### What is required
Look through the data below for the line with "The height and", and transcribe it exactly together with each line after it up to and including the line with "Image resolution: width=1369". Give nothing else.

### Recorded information
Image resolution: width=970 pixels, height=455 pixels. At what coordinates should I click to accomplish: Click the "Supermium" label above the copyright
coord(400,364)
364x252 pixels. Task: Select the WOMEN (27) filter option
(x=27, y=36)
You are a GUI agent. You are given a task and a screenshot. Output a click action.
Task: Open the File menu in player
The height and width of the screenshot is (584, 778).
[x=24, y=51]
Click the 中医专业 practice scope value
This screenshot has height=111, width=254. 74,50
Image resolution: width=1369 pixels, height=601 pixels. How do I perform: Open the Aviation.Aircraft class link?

* * *

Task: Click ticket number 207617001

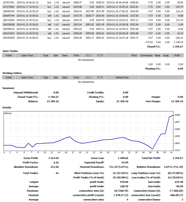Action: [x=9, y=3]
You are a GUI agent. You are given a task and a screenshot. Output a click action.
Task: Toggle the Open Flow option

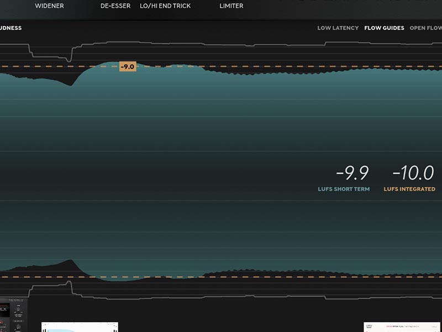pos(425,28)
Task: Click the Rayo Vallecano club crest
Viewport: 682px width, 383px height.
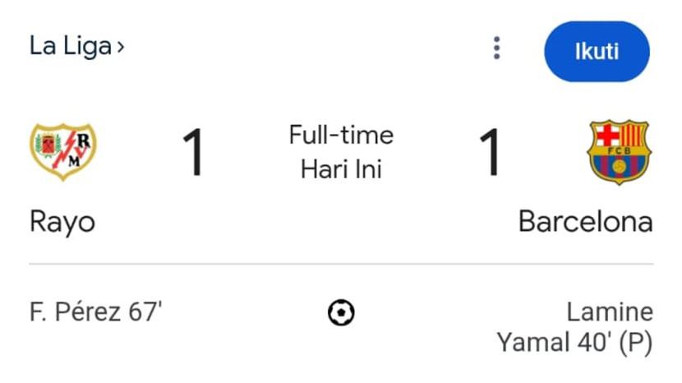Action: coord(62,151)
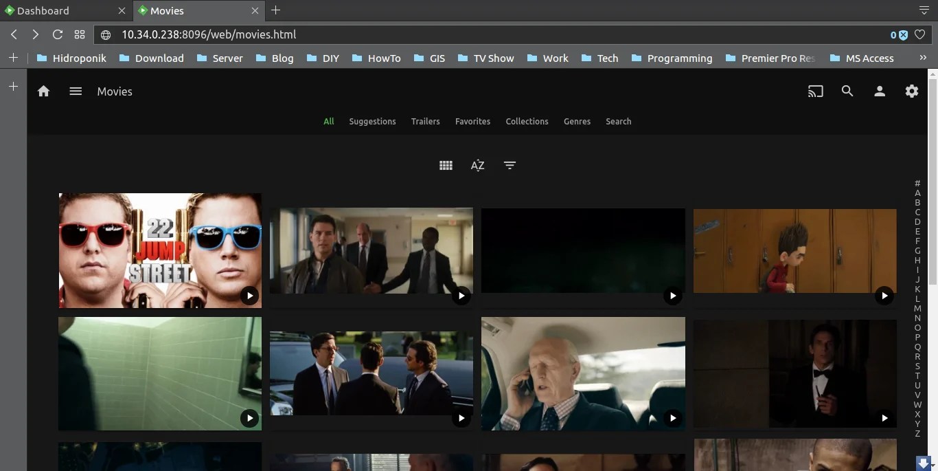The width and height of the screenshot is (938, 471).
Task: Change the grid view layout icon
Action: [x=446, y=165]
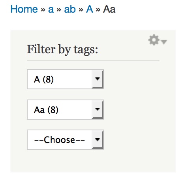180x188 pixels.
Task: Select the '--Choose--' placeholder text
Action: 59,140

* * *

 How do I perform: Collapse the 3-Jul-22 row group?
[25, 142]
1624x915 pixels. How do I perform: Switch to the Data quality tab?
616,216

### Result for this exercise
The height and width of the screenshot is (584, 778).
[x=24, y=51]
Click the 中医专业 practice scope value
This screenshot has height=111, width=254. 74,50
Image resolution: width=1369 pixels, height=601 pixels. How do I perform: Open the Aviation.Aircraft class link?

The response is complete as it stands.